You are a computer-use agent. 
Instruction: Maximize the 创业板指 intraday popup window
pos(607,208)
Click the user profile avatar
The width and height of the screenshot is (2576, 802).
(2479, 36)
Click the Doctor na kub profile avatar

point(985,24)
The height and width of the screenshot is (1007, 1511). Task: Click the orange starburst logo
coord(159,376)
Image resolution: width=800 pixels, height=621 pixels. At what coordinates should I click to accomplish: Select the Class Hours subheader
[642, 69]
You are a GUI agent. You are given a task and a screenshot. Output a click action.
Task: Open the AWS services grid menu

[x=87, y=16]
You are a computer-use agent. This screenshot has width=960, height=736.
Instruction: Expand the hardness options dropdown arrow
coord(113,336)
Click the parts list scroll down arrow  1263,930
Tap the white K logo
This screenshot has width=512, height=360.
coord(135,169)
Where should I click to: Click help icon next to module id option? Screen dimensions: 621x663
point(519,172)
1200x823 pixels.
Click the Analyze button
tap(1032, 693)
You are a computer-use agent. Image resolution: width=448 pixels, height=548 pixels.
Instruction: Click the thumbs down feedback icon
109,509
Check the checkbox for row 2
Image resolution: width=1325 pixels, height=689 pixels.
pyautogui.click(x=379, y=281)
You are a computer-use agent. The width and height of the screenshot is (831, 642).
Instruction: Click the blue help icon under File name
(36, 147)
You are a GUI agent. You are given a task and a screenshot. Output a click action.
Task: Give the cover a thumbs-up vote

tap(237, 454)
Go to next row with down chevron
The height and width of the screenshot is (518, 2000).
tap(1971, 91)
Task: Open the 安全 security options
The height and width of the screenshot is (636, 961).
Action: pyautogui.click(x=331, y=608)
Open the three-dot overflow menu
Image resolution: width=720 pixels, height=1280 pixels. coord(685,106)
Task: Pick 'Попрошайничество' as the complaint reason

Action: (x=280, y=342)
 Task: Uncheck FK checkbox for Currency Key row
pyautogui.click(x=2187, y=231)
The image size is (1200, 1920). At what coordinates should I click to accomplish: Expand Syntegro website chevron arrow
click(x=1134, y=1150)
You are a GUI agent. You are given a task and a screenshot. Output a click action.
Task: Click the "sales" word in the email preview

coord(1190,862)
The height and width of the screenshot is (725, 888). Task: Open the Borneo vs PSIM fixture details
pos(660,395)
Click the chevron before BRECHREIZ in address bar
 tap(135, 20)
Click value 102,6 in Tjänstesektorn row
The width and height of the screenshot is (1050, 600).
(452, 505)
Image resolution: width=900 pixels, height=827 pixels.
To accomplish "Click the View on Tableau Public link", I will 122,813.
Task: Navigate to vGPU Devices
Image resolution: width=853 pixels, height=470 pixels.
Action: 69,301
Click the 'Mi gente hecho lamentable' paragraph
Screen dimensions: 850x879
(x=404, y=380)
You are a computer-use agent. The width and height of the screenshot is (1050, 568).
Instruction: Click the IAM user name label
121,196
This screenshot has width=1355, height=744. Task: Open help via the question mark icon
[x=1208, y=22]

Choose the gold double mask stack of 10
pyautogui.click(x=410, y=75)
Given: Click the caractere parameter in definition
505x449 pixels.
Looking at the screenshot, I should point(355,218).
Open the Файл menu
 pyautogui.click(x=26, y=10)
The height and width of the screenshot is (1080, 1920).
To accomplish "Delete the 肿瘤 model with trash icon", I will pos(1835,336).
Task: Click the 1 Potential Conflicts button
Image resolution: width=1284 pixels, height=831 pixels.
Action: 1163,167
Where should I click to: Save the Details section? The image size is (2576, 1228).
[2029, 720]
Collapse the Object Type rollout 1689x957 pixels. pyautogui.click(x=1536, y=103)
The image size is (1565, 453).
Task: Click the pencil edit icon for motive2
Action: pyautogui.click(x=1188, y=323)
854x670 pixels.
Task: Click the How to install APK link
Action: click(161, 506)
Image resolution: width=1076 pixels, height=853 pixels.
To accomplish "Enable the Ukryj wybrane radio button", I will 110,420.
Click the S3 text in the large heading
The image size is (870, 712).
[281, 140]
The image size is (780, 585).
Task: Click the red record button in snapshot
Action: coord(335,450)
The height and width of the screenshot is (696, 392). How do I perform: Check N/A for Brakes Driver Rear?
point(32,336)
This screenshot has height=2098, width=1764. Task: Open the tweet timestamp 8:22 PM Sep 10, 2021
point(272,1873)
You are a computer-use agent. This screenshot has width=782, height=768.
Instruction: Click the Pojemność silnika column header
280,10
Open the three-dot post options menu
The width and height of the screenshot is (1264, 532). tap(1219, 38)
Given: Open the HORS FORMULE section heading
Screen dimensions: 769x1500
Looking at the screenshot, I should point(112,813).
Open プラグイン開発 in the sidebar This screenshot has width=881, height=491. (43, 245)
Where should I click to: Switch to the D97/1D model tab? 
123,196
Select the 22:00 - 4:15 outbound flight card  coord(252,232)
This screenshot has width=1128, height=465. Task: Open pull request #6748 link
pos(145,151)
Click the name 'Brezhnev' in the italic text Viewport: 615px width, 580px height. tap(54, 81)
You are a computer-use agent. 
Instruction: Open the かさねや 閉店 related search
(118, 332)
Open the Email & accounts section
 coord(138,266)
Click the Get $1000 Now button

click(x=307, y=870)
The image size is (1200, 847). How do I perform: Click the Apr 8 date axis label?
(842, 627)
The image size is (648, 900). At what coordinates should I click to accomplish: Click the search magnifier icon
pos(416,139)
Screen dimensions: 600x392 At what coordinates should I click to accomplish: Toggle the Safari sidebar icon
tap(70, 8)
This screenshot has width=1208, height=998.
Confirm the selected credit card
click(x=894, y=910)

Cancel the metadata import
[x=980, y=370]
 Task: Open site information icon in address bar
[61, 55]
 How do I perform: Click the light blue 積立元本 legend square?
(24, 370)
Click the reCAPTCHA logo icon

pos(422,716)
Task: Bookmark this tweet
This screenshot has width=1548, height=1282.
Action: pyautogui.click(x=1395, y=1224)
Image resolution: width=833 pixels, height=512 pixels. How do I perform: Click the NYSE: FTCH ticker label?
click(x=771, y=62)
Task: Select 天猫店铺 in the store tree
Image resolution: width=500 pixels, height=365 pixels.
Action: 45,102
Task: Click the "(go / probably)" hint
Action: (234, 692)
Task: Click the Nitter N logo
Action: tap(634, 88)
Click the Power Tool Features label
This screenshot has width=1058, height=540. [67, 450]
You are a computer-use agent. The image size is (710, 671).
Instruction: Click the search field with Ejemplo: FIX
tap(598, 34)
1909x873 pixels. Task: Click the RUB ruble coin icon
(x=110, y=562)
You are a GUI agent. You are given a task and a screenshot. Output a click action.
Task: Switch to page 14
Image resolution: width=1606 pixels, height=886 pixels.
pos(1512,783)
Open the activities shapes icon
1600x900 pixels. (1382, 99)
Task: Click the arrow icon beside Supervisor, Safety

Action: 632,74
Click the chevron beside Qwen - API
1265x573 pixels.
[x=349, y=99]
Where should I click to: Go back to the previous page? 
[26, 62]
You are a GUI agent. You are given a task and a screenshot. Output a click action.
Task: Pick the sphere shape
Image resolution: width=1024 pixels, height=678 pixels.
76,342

▬▬▬

**Exercise**
Write all of the data above again, exactly as given.

**Output for this exercise**
You are a computer-use agent. 
Instruction: Maximize the 创业板指 intraday popup window
pos(607,208)
Click the user profile avatar
The width and height of the screenshot is (2576, 802).
(2479, 36)
Click the Doctor na kub profile avatar

point(985,24)
The height and width of the screenshot is (1007, 1511). Task: Click the orange starburst logo
coord(159,376)
Image resolution: width=800 pixels, height=621 pixels. At what coordinates should I click to accomplish: Select the Class Hours subheader
[642, 69]
You are a GUI agent. You are given a task and a screenshot. Output a click action.
Task: Open the AWS services grid menu

[x=87, y=16]
You are a computer-use agent. This screenshot has width=960, height=736.
Instruction: Expand the hardness options dropdown arrow
coord(113,336)
Click the parts list scroll down arrow  1263,930
Tap the white K logo
This screenshot has width=512, height=360.
coord(135,169)
Where should I click to: Click help icon next to module id option? Screen dimensions: 621x663
point(519,172)
1200x823 pixels.
Click the Analyze button
tap(1032, 693)
You are a computer-use agent. Image resolution: width=448 pixels, height=548 pixels.
Instruction: Click the thumbs down feedback icon
109,509
Check the checkbox for row 2
Image resolution: width=1325 pixels, height=689 pixels.
pyautogui.click(x=379, y=281)
You are a computer-use agent. The width and height of the screenshot is (831, 642).
Instruction: Click the blue help icon under File name
(36, 147)
You are a GUI agent. You are given a task and a screenshot. Output a click action.
Task: Give the cover a thumbs-up vote

tap(237, 454)
Go to next row with down chevron
The height and width of the screenshot is (518, 2000).
tap(1971, 91)
Task: Open the 安全 security options
The height and width of the screenshot is (636, 961).
Action: pyautogui.click(x=331, y=608)
Open the three-dot overflow menu
Image resolution: width=720 pixels, height=1280 pixels. coord(685,106)
Task: Pick 'Попрошайничество' as the complaint reason

Action: (x=280, y=342)
 Task: Uncheck FK checkbox for Currency Key row
pyautogui.click(x=2187, y=231)
The image size is (1200, 1920). At what coordinates should I click to accomplish: Expand Syntegro website chevron arrow
click(x=1134, y=1150)
You are a GUI agent. You are given a task and a screenshot. Output a click action.
Task: Click the "sales" word in the email preview

coord(1190,862)
The height and width of the screenshot is (725, 888). Task: Open the Borneo vs PSIM fixture details
pos(660,395)
Click the chevron before BRECHREIZ in address bar
 tap(135, 20)
Click value 102,6 in Tjänstesektorn row
The width and height of the screenshot is (1050, 600).
(452, 505)
Image resolution: width=900 pixels, height=827 pixels.
To accomplish "Click the View on Tableau Public link", I will 122,813.
Task: Navigate to vGPU Devices
Image resolution: width=853 pixels, height=470 pixels.
Action: 69,301
Click the 'Mi gente hecho lamentable' paragraph
Screen dimensions: 850x879
(x=404, y=380)
You are a computer-use agent. The width and height of the screenshot is (1050, 568).
Instruction: Click the IAM user name label
121,196
This screenshot has width=1355, height=744. Task: Open help via the question mark icon
[x=1208, y=22]

Choose the gold double mask stack of 10
pyautogui.click(x=410, y=75)
Given: Click the caractere parameter in definition
505x449 pixels.
Looking at the screenshot, I should point(355,218).
Open the Файл menu
 pyautogui.click(x=26, y=10)
The height and width of the screenshot is (1080, 1920).
To accomplish "Delete the 肿瘤 model with trash icon", I will pos(1835,336).
Task: Click the 1 Potential Conflicts button
Image resolution: width=1284 pixels, height=831 pixels.
Action: 1163,167
Where should I click to: Save the Details section? The image size is (2576, 1228).
[2029, 720]
Collapse the Object Type rollout 1689x957 pixels. pyautogui.click(x=1536, y=103)
The image size is (1565, 453).
Task: Click the pencil edit icon for motive2
Action: pyautogui.click(x=1188, y=323)
854x670 pixels.
Task: Click the How to install APK link
Action: click(161, 506)
Image resolution: width=1076 pixels, height=853 pixels.
To accomplish "Enable the Ukryj wybrane radio button", I will 110,420.
Click the S3 text in the large heading
The image size is (870, 712).
[281, 140]
The image size is (780, 585).
Task: Click the red record button in snapshot
Action: coord(335,450)
The height and width of the screenshot is (696, 392). How do I perform: Check N/A for Brakes Driver Rear?
point(32,336)
This screenshot has height=2098, width=1764. Task: Open the tweet timestamp 8:22 PM Sep 10, 2021
point(272,1873)
You are a computer-use agent. This screenshot has width=782, height=768.
Instruction: Click the Pojemność silnika column header
280,10
Open the three-dot post options menu
The width and height of the screenshot is (1264, 532). tap(1219, 38)
Given: Open the HORS FORMULE section heading
Screen dimensions: 769x1500
Looking at the screenshot, I should point(112,813).
Open プラグイン開発 in the sidebar This screenshot has width=881, height=491. (43, 245)
Where should I click to: Switch to the D97/1D model tab? 
123,196
Select the 22:00 - 4:15 outbound flight card  coord(252,232)
This screenshot has width=1128, height=465. Task: Open pull request #6748 link
pos(145,151)
Click the name 'Brezhnev' in the italic text Viewport: 615px width, 580px height. tap(54, 81)
You are a computer-use agent. 
Instruction: Open the かさねや 閉店 related search
(118, 332)
Open the Email & accounts section
 coord(138,266)
Click the Get $1000 Now button

click(x=307, y=870)
The image size is (1200, 847). How do I perform: Click the Apr 8 date axis label?
(842, 627)
The image size is (648, 900). At what coordinates should I click to accomplish: Click the search magnifier icon
pos(416,139)
Screen dimensions: 600x392 At what coordinates should I click to accomplish: Toggle the Safari sidebar icon
tap(70, 8)
This screenshot has width=1208, height=998.
Confirm the selected credit card
click(x=894, y=910)

Cancel the metadata import
[x=980, y=370]
 Task: Open site information icon in address bar
[61, 55]
 How do I perform: Click the light blue 積立元本 legend square?
(24, 370)
Click the reCAPTCHA logo icon

pos(422,716)
Task: Bookmark this tweet
This screenshot has width=1548, height=1282.
Action: pyautogui.click(x=1395, y=1224)
Image resolution: width=833 pixels, height=512 pixels. How do I perform: Click the NYSE: FTCH ticker label?
click(x=771, y=62)
Task: Select 天猫店铺 in the store tree
Image resolution: width=500 pixels, height=365 pixels.
Action: 45,102
Task: Click the "(go / probably)" hint
Action: (234, 692)
Task: Click the Nitter N logo
Action: tap(634, 88)
Click the Power Tool Features label
This screenshot has width=1058, height=540. [67, 450]
You are a computer-use agent. The image size is (710, 671).
Instruction: Click the search field with Ejemplo: FIX
tap(598, 34)
1909x873 pixels. Task: Click the RUB ruble coin icon
(x=110, y=562)
You are a GUI agent. You are given a task and a screenshot. Output a click action.
Task: Switch to page 14
Image resolution: width=1606 pixels, height=886 pixels.
pos(1512,783)
Open the activities shapes icon
1600x900 pixels. (1382, 99)
Task: Click the arrow icon beside Supervisor, Safety

Action: 632,74
Click the chevron beside Qwen - API
1265x573 pixels.
[x=349, y=99]
Where should I click to: Go back to the previous page? 
[26, 62]
You are a GUI agent. You are given a task and a screenshot. Output a click action.
Task: Pick the sphere shape
Image resolution: width=1024 pixels, height=678 pixels.
76,342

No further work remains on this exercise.